Sur les moyens propres à la décision fixant le pays de destination :
En premier lieu, M. B… n’a soulevé, devant le tribunal administratif de Montreuil, qu’un moyen relatif à la légalité interne de la décision fixant le pays de destination. Si, dans sa requête d’appel, il soulève l’insuffisance de motivation de cette décision, ce moyen, qui n’est pas d’ordre public et se rattache à une cause juridique distincte de celle dont relevait le moyen soulevé en première instance, constitue une demande nouvelle et est, par suite, irrecevable.
En deuxième lieu, si le requérant soutient à nouveau que son comportement ne constitue pas une menace pour l’ordre public, il est constant que le préfet ne s’est pas fondé sur ce motif pour fixer le pays à destination duquel il est éloigné.
En dernier lieu, aux termes de l’article 3 de la convention européenne de sauvegarde des droits de l’homme et des libertés fondamentales : « Nul ne peut être soumis à la torture ni à des peines ou traitements inhumains ou dégradants ». Si M. B… soutient que la décision fixant le pays de destination méconnaît les stipulations précitées, il ne fait état d’aucun risque d’être exposé à des peines ou traitements inhumains ou dégradants en cas de retour dans son pays d’origine. Par suite, ce moyen, qui n’est assorti d’aucune précision permettant d’en apprécier le bien-fondé, ne peut qu’être écarté.

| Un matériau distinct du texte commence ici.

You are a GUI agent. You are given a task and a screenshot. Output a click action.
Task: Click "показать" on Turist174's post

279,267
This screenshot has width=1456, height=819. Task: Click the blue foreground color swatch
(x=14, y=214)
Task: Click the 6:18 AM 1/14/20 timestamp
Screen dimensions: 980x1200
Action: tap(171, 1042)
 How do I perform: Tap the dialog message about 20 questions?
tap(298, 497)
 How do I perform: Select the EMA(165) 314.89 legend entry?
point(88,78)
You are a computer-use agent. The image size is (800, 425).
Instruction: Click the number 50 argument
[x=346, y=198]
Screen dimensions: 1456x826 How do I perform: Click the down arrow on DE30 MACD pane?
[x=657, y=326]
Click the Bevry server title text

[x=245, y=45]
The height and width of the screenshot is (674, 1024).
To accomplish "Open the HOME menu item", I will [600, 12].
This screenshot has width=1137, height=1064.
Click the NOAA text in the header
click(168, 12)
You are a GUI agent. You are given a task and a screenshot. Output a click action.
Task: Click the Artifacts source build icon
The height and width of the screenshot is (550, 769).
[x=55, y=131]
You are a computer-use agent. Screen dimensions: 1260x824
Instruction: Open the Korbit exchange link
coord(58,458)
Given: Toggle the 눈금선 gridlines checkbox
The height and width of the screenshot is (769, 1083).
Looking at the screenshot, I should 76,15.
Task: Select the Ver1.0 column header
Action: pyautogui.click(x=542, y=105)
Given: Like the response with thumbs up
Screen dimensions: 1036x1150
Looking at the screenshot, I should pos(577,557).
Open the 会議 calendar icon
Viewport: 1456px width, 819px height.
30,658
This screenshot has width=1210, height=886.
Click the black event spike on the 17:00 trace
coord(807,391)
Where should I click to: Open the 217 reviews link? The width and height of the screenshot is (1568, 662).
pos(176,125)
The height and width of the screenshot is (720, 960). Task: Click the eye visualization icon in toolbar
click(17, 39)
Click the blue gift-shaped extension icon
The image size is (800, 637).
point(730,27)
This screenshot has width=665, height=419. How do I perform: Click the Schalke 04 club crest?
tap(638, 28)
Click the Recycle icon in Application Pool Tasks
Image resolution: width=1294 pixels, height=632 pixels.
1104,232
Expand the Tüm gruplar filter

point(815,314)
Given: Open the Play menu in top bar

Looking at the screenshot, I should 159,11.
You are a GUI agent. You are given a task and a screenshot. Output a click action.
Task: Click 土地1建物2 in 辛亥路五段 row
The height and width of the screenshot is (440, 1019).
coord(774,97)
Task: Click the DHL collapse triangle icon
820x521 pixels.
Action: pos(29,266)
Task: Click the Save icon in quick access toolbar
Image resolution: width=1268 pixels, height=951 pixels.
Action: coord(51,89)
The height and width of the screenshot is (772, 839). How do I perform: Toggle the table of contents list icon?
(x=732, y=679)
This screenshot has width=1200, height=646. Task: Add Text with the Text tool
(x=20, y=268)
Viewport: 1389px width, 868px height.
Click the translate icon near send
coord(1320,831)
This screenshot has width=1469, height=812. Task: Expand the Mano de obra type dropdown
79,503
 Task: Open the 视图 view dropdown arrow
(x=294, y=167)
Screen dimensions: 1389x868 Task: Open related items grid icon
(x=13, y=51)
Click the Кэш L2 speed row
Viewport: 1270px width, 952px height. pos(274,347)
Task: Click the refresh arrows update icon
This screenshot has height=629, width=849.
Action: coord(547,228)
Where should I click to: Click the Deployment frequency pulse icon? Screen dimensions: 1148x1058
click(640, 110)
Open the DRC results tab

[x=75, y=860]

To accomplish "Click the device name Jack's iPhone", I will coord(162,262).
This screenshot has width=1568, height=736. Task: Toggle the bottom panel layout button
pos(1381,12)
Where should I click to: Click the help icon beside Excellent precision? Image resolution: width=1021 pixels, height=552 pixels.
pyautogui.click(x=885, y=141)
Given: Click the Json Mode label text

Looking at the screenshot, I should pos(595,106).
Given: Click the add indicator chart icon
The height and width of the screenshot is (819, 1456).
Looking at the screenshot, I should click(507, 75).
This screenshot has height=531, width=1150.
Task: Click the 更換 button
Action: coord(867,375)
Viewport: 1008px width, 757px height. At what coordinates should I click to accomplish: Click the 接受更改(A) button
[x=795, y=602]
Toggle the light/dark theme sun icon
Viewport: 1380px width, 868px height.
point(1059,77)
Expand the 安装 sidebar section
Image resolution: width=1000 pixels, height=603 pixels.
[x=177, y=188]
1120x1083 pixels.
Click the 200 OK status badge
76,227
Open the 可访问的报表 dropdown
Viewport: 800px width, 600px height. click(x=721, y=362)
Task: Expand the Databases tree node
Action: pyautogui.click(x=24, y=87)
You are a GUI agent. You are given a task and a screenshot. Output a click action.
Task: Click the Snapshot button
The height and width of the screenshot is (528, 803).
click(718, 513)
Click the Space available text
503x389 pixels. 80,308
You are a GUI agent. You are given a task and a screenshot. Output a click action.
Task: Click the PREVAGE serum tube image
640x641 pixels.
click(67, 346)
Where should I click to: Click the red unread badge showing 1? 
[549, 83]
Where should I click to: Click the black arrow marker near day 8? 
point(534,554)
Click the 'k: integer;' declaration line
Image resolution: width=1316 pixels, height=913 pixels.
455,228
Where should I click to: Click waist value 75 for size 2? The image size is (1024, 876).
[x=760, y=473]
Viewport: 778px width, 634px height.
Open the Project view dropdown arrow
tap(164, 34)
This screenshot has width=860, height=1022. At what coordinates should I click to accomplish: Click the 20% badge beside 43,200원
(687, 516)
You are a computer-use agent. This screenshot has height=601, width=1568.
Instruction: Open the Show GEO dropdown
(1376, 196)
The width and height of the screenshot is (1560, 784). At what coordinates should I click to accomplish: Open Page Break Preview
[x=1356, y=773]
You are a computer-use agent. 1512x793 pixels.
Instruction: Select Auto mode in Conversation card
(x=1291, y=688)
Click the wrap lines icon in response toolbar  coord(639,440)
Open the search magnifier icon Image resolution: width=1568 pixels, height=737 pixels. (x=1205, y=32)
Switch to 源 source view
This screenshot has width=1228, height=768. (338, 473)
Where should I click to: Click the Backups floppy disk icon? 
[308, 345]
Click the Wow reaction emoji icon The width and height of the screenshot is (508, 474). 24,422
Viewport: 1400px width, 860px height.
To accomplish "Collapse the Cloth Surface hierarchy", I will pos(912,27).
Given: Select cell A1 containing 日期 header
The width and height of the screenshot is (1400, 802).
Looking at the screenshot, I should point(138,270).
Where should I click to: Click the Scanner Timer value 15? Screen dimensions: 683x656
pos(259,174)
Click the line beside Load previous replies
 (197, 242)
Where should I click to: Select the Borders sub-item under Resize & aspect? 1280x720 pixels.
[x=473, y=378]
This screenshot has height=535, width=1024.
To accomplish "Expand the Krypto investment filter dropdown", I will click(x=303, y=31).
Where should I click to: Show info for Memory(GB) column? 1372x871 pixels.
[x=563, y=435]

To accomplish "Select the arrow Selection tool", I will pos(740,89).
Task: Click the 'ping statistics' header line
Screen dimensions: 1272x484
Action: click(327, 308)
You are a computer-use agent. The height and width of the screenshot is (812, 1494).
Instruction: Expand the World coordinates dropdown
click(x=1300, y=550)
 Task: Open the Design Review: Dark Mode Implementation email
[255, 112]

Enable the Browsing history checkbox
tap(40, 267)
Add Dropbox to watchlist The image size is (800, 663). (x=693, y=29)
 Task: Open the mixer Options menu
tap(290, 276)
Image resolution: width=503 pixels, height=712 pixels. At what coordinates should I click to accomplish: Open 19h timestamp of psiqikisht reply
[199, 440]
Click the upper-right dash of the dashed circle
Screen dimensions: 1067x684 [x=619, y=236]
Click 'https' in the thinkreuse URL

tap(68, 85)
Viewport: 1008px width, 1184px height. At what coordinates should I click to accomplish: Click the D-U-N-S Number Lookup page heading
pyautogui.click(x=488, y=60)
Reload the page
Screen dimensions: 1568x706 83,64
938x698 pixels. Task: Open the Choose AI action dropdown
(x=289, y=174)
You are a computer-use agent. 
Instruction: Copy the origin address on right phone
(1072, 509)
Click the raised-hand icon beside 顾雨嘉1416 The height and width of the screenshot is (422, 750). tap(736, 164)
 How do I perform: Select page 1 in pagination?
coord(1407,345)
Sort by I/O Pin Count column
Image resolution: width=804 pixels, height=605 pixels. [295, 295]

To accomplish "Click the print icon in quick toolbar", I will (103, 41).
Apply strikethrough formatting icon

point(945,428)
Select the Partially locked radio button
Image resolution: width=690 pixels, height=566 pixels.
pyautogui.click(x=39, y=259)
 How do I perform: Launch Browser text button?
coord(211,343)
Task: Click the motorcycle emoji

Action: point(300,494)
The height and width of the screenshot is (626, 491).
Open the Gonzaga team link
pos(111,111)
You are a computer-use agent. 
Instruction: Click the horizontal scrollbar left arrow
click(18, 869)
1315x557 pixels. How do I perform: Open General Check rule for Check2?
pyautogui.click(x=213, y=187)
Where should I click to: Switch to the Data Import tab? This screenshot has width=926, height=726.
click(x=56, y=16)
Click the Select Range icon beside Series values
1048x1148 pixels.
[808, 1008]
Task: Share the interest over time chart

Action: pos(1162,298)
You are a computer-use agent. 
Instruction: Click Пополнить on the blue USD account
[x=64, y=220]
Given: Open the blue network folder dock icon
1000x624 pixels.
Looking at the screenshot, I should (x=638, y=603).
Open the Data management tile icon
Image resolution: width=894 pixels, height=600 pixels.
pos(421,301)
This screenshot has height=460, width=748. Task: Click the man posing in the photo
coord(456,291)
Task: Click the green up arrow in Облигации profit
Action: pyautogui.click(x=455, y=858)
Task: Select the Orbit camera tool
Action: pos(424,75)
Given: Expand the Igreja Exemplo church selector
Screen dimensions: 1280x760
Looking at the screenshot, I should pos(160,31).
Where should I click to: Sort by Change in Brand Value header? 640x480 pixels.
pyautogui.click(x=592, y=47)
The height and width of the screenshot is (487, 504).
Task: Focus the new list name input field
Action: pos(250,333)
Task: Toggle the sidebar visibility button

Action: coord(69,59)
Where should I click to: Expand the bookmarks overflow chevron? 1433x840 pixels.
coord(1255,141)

Il résulte de tout ce qui précède que la requête de M. B… est manifestement dépourvue de fondement. Il y a lieu, dès lors, de la rejeter en application des dispositions précitées du dernier alinéa de l’article R. 222-1 du code de justice administrative, y compris les conclusions aux fins d’injonction et celles relatives aux frais d’instance.
O R D O N N E :
Article 1er : La requête de M. B… est rejetée.
Article 2 : La présente ordonnance sera notifiée à M. A… B….
Copie en sera adressée au préfet de la Seine-Saint-Denis.
Fait à Paris, le 14 novembre 2025.
La présidente de la 6ème chambre,
J. BONIFACJ
La République mande et ordonne au ministre de l’intérieur en ce qui le concerne ou à tous commissaires de justice à ce requis en ce qui concerne les voies de droit commun contre les parties privées, de pourvoir à l’exécution de la présente décision.